Information given >>
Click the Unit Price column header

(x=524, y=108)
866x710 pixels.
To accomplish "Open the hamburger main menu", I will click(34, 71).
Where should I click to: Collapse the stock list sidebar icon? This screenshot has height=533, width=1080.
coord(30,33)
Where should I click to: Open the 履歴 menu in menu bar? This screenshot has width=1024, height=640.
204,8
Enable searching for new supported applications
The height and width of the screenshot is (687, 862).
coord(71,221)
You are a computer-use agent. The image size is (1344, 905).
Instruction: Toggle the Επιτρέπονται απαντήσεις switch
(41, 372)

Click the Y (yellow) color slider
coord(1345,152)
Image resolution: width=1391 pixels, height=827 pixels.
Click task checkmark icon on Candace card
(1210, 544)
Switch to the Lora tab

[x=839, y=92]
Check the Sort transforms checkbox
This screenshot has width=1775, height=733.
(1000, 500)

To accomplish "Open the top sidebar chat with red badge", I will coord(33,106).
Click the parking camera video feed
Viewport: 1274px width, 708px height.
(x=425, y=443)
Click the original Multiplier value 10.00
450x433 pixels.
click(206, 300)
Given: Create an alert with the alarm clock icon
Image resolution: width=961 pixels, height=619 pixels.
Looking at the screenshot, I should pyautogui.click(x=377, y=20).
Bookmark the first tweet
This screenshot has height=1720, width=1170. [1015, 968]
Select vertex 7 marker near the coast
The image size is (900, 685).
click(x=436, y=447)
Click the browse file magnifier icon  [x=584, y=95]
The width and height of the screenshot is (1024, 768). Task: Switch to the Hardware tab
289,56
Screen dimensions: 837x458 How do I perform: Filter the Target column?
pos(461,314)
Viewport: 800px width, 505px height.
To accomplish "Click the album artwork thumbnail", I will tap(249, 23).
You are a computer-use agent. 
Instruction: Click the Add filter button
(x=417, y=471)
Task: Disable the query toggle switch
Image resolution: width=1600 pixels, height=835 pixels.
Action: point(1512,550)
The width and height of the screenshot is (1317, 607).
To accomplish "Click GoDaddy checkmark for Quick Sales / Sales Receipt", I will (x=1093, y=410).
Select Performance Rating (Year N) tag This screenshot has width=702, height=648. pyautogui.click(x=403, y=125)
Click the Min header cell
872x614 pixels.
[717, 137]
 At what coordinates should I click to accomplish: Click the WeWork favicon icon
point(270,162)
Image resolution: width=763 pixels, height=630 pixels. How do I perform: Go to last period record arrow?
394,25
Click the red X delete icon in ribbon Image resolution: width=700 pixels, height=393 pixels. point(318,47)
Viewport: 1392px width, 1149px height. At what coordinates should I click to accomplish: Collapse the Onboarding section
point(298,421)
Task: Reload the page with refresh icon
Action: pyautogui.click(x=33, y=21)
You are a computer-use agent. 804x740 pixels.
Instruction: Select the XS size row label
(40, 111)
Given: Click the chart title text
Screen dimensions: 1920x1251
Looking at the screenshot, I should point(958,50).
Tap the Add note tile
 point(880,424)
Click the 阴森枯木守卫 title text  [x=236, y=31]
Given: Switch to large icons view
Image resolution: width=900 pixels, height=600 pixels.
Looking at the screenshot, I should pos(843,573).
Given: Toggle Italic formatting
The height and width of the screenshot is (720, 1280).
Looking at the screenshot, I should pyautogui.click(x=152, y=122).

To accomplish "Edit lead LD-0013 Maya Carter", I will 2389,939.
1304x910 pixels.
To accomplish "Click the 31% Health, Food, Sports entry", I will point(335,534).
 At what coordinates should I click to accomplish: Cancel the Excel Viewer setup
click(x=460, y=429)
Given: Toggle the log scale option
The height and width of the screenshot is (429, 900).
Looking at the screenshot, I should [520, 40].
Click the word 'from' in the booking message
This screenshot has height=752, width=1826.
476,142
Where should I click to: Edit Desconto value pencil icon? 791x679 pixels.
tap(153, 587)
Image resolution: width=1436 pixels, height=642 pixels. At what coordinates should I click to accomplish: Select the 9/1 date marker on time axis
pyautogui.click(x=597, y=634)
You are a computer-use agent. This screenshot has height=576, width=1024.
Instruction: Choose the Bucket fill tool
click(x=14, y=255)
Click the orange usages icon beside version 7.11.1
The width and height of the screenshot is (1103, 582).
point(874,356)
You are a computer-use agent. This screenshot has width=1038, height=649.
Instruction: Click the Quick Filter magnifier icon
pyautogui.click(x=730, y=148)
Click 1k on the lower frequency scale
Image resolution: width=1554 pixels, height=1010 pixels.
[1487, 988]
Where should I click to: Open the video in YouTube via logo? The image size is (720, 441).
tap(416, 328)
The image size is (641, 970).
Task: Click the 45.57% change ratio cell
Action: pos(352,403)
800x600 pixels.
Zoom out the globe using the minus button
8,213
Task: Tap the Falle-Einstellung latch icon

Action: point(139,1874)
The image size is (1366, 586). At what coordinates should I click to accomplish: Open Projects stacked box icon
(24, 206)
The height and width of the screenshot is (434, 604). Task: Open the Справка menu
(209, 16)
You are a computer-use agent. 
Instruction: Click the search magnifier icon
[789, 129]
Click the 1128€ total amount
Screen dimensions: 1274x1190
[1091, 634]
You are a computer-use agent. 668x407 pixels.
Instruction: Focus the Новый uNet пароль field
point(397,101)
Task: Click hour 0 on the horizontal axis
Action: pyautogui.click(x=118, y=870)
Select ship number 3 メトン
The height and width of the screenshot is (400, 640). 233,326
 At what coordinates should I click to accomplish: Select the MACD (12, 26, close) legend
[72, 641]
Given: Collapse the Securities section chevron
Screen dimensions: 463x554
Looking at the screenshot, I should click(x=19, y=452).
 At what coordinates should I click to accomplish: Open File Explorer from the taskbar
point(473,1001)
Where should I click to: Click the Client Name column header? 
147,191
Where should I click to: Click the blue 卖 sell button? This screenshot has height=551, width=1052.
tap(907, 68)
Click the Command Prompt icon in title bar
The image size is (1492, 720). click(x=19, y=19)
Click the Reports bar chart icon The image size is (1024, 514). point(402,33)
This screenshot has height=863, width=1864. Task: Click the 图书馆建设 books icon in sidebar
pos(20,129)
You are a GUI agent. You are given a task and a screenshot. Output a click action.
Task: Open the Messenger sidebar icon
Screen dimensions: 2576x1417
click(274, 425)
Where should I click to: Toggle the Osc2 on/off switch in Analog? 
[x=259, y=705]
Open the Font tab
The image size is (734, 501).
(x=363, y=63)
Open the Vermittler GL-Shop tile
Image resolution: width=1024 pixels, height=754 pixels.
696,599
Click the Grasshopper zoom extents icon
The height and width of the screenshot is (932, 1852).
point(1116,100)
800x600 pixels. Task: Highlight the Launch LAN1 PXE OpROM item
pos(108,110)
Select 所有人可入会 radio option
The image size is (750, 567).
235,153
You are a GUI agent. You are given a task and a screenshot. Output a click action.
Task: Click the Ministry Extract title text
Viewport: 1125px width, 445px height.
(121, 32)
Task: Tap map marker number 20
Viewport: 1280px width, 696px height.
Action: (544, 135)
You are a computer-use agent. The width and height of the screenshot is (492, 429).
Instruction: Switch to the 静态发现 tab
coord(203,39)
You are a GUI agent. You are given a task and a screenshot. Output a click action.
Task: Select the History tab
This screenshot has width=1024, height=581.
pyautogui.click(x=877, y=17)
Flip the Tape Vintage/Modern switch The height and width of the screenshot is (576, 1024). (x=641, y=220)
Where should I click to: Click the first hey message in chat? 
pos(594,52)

Task item >>
For this exercise, all the data must be repeated exactly.

Reply to the task >>
Click the Unit Price column header

(x=524, y=108)
866x710 pixels.
To accomplish "Open the hamburger main menu", I will click(34, 71).
Where should I click to: Collapse the stock list sidebar icon? This screenshot has height=533, width=1080.
coord(30,33)
Where should I click to: Open the 履歴 menu in menu bar? This screenshot has width=1024, height=640.
204,8
Enable searching for new supported applications
The height and width of the screenshot is (687, 862).
coord(71,221)
You are a computer-use agent. The image size is (1344, 905).
Instruction: Toggle the Επιτρέπονται απαντήσεις switch
(41, 372)

Click the Y (yellow) color slider
coord(1345,152)
Image resolution: width=1391 pixels, height=827 pixels.
Click task checkmark icon on Candace card
(1210, 544)
Switch to the Lora tab

[x=839, y=92]
Check the Sort transforms checkbox
This screenshot has width=1775, height=733.
(1000, 500)

To accomplish "Open the top sidebar chat with red badge", I will coord(33,106).
Click the parking camera video feed
Viewport: 1274px width, 708px height.
(x=425, y=443)
Click the original Multiplier value 10.00
450x433 pixels.
click(206, 300)
Given: Create an alert with the alarm clock icon
Image resolution: width=961 pixels, height=619 pixels.
Looking at the screenshot, I should pyautogui.click(x=377, y=20).
Bookmark the first tweet
This screenshot has height=1720, width=1170. [1015, 968]
Select vertex 7 marker near the coast
The image size is (900, 685).
click(x=436, y=447)
Click the browse file magnifier icon  [x=584, y=95]
The width and height of the screenshot is (1024, 768). Task: Switch to the Hardware tab
289,56
Screen dimensions: 837x458 How do I perform: Filter the Target column?
pos(461,314)
Viewport: 800px width, 505px height.
To accomplish "Click the album artwork thumbnail", I will tap(249, 23).
You are a computer-use agent. 
Instruction: Click the Add filter button
(x=417, y=471)
Task: Disable the query toggle switch
Image resolution: width=1600 pixels, height=835 pixels.
Action: point(1512,550)
The width and height of the screenshot is (1317, 607).
To accomplish "Click GoDaddy checkmark for Quick Sales / Sales Receipt", I will (x=1093, y=410).
Select Performance Rating (Year N) tag This screenshot has width=702, height=648. pyautogui.click(x=403, y=125)
Click the Min header cell
872x614 pixels.
[717, 137]
 At what coordinates should I click to accomplish: Click the WeWork favicon icon
point(270,162)
Image resolution: width=763 pixels, height=630 pixels. How do I perform: Go to last period record arrow?
394,25
Click the red X delete icon in ribbon Image resolution: width=700 pixels, height=393 pixels. point(318,47)
Viewport: 1392px width, 1149px height. At what coordinates should I click to accomplish: Collapse the Onboarding section
point(298,421)
Task: Reload the page with refresh icon
Action: pyautogui.click(x=33, y=21)
You are a computer-use agent. 804x740 pixels.
Instruction: Select the XS size row label
(40, 111)
Given: Click the chart title text
Screen dimensions: 1920x1251
Looking at the screenshot, I should point(958,50).
Tap the Add note tile
 point(880,424)
Click the 阴森枯木守卫 title text  [x=236, y=31]
Given: Switch to large icons view
Image resolution: width=900 pixels, height=600 pixels.
Looking at the screenshot, I should pos(843,573).
Given: Toggle Italic formatting
The height and width of the screenshot is (720, 1280).
Looking at the screenshot, I should pyautogui.click(x=152, y=122).

To accomplish "Edit lead LD-0013 Maya Carter", I will 2389,939.
1304x910 pixels.
To accomplish "Click the 31% Health, Food, Sports entry", I will point(335,534).
 At what coordinates should I click to accomplish: Cancel the Excel Viewer setup
click(x=460, y=429)
Given: Toggle the log scale option
The height and width of the screenshot is (429, 900).
Looking at the screenshot, I should [520, 40].
Click the word 'from' in the booking message
This screenshot has height=752, width=1826.
476,142
Where should I click to: Edit Desconto value pencil icon? 791x679 pixels.
tap(153, 587)
Image resolution: width=1436 pixels, height=642 pixels. At what coordinates should I click to accomplish: Select the 9/1 date marker on time axis
pyautogui.click(x=597, y=634)
You are a computer-use agent. This screenshot has height=576, width=1024.
Instruction: Choose the Bucket fill tool
click(x=14, y=255)
Click the orange usages icon beside version 7.11.1
The width and height of the screenshot is (1103, 582).
point(874,356)
You are a computer-use agent. This screenshot has width=1038, height=649.
Instruction: Click the Quick Filter magnifier icon
pyautogui.click(x=730, y=148)
Click 1k on the lower frequency scale
Image resolution: width=1554 pixels, height=1010 pixels.
[1487, 988]
Where should I click to: Open the video in YouTube via logo? The image size is (720, 441).
tap(416, 328)
The image size is (641, 970).
Task: Click the 45.57% change ratio cell
Action: pos(352,403)
800x600 pixels.
Zoom out the globe using the minus button
8,213
Task: Tap the Falle-Einstellung latch icon

Action: point(139,1874)
The image size is (1366, 586). At what coordinates should I click to accomplish: Open Projects stacked box icon
(24, 206)
The height and width of the screenshot is (434, 604). Task: Open the Справка menu
(209, 16)
You are a computer-use agent. 
Instruction: Click the search magnifier icon
[789, 129]
Click the 1128€ total amount
Screen dimensions: 1274x1190
[1091, 634]
You are a computer-use agent. 668x407 pixels.
Instruction: Focus the Новый uNet пароль field
point(397,101)
Task: Click hour 0 on the horizontal axis
Action: pyautogui.click(x=118, y=870)
Select ship number 3 メトン
The height and width of the screenshot is (400, 640). 233,326
 At what coordinates should I click to accomplish: Select the MACD (12, 26, close) legend
[72, 641]
Given: Collapse the Securities section chevron
Screen dimensions: 463x554
Looking at the screenshot, I should click(x=19, y=452).
 At what coordinates should I click to accomplish: Open File Explorer from the taskbar
point(473,1001)
Where should I click to: Click the Client Name column header? 
147,191
Where should I click to: Click the blue 卖 sell button? This screenshot has height=551, width=1052.
tap(907, 68)
Click the Command Prompt icon in title bar
The image size is (1492, 720). click(x=19, y=19)
Click the Reports bar chart icon The image size is (1024, 514). point(402,33)
This screenshot has height=863, width=1864. Task: Click the 图书馆建设 books icon in sidebar
pos(20,129)
You are a GUI agent. You are given a task and a screenshot. Output a click action.
Task: Open the Messenger sidebar icon
Screen dimensions: 2576x1417
click(274, 425)
Where should I click to: Toggle the Osc2 on/off switch in Analog? 
[x=259, y=705]
Open the Font tab
The image size is (734, 501).
(x=363, y=63)
Open the Vermittler GL-Shop tile
Image resolution: width=1024 pixels, height=754 pixels.
696,599
Click the Grasshopper zoom extents icon
The height and width of the screenshot is (932, 1852).
point(1116,100)
800x600 pixels. Task: Highlight the Launch LAN1 PXE OpROM item
pos(108,110)
Select 所有人可入会 radio option
The image size is (750, 567).
235,153
You are a GUI agent. You are given a task and a screenshot. Output a click action.
Task: Click the Ministry Extract title text
Viewport: 1125px width, 445px height.
(121, 32)
Task: Tap map marker number 20
Viewport: 1280px width, 696px height.
Action: (544, 135)
You are a computer-use agent. The width and height of the screenshot is (492, 429).
Instruction: Switch to the 静态发现 tab
coord(203,39)
You are a GUI agent. You are given a task and a screenshot. Output a click action.
Task: Select the History tab
This screenshot has width=1024, height=581.
pyautogui.click(x=877, y=17)
Flip the Tape Vintage/Modern switch The height and width of the screenshot is (576, 1024). (x=641, y=220)
Where should I click to: Click the first hey message in chat? 
pos(594,52)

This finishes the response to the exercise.